Sebastian was waiting. He had a longneck beer in front of him.
“Say,” I said, “aren’t you supposed to be the big wine guy?” I took a chair opposite him at the hardwood table.
“I’m the wine guy and you are the wise guy, Mr. Travis.”
“Yeah. I get that from my kids. I can’t help it.”
“How many kids?”
“More than I can count, sometimes. Let’s just say it’s a houseful, with some spillover. By the way, we can talk for awhile but I can’t be too long. Also, I can’t have any alcohol on my breath because I have to go down to the Sheriff’s Office here in town. There was a bus hijacking today.”
“Really? Who was it?”
“Chet. The name ring a bell?”
“It does.” Sebastian took a long tug at his beer, set it down on the table and sighed. “All right, you and I need to come to some kind of arrangement. I will tell you everything you want to know that I do know. Most of it what I know will probably not be helpful to you. But some of it will. Some of it will be important.”
“Understood. How about this. If you’re not involved in any way in any criminal activity, I will keep anything you tell me in confidence and won’t tell a soul how I found out. Unless, of course, that is that I need to obtain a warrant of some kind. Even then, I will try to refer to you as a ‘cooperating inside informant.’ How does that sound?”
“It sounds like I’m a rat.”
“That’s an ugly word, but from the point of view of the person or persons you’re informing on, rat is apt.”
“All right. I have been at the winery since it opened. I am not just the door man. No, I’m the vintner. It just so happens that our current crop of grapes are in their casks in the aging barn, and I like being in control of the operation from the growing and harvesting, through to the mashing, and to the mixing and fermenting, and then once that’s done, I like to keep watch over the girls up front to make sure they’re not giving it all away. I pride myself in my job, Mr. Travis. I’m damned good at it.”
“No doubt. No doubt. So what is the deal with Mr. Herndon? He’s been taken over by Ronnie Bristow and his CPA.”
“I know about that, of course, and while I do not have my hands in the till with regard to the actual finances of the place, Herndon is doing things I don’t agree with.”
“Like favoring his grandson Cleetus over his granddaughter, Sylvia? You know, Ronnie’s girlfriend?”
“Yes. That.”
“And hiring a criminal biker gang?” I asked.
“Yes, that too.”
“How about harassing the people at Purgroy?”

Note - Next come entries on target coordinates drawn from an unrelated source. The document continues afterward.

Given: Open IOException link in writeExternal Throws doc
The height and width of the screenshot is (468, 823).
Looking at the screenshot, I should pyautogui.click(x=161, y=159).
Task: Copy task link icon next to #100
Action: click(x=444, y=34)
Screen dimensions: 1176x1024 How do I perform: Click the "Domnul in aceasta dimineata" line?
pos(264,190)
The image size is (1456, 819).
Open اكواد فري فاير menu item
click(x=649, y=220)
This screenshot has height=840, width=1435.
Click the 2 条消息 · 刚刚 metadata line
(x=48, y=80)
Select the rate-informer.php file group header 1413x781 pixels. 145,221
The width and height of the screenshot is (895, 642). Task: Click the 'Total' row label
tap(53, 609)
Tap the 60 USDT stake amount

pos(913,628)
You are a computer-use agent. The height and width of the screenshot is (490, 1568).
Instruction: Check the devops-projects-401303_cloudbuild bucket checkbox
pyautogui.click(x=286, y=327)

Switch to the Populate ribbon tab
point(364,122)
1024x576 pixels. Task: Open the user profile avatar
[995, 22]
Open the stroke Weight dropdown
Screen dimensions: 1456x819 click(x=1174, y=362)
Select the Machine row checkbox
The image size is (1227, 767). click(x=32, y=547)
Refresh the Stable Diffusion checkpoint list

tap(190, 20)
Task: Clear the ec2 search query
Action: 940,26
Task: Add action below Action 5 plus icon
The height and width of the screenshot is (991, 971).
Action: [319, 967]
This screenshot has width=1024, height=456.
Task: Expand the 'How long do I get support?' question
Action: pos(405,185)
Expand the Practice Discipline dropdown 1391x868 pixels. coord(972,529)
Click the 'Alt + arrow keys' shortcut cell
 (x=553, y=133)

“I never knew anything about that.”
“Okay. What about riding their bikes through Temperance Bledgrave’s property to get over to Purgroy the back way, without using the main roads.”
“I have seen them taking that road when they leave. I knew nothing about their going onto the property of the other winery.”
“All right,” I said. “So what do you know that I don’t know?”
“I know that Chet is Cleetus’s younger brother. I overheard them talking this morning outside the office. I was in there to collect my paycheck for the month.”
“What did you hear?”
“This was before your confrontation with Cleetus today. Before there was any official word over here about what happened to Bobby Kennedy. Cleetus told Chet there was someone poking around. That he was from a tour bus. He described the tour bus and even gave him the license plate number. He told Chet to hijack the bus at gunpoint, drive it over to the gorge—wherever the gorge is—and run the bus off into the gorge with everyone still aboard.”
“And Chet agreed to this?”
“He did. Cleetus threatened to kill him if he didn’t do it.”
I was aghast, and I paused for a moment as it hit me. The image of that bus full of people, including my wife, the mother of my children, falling front first into some Central Texas gorge made the hair on my arms and the back of my neck stand up.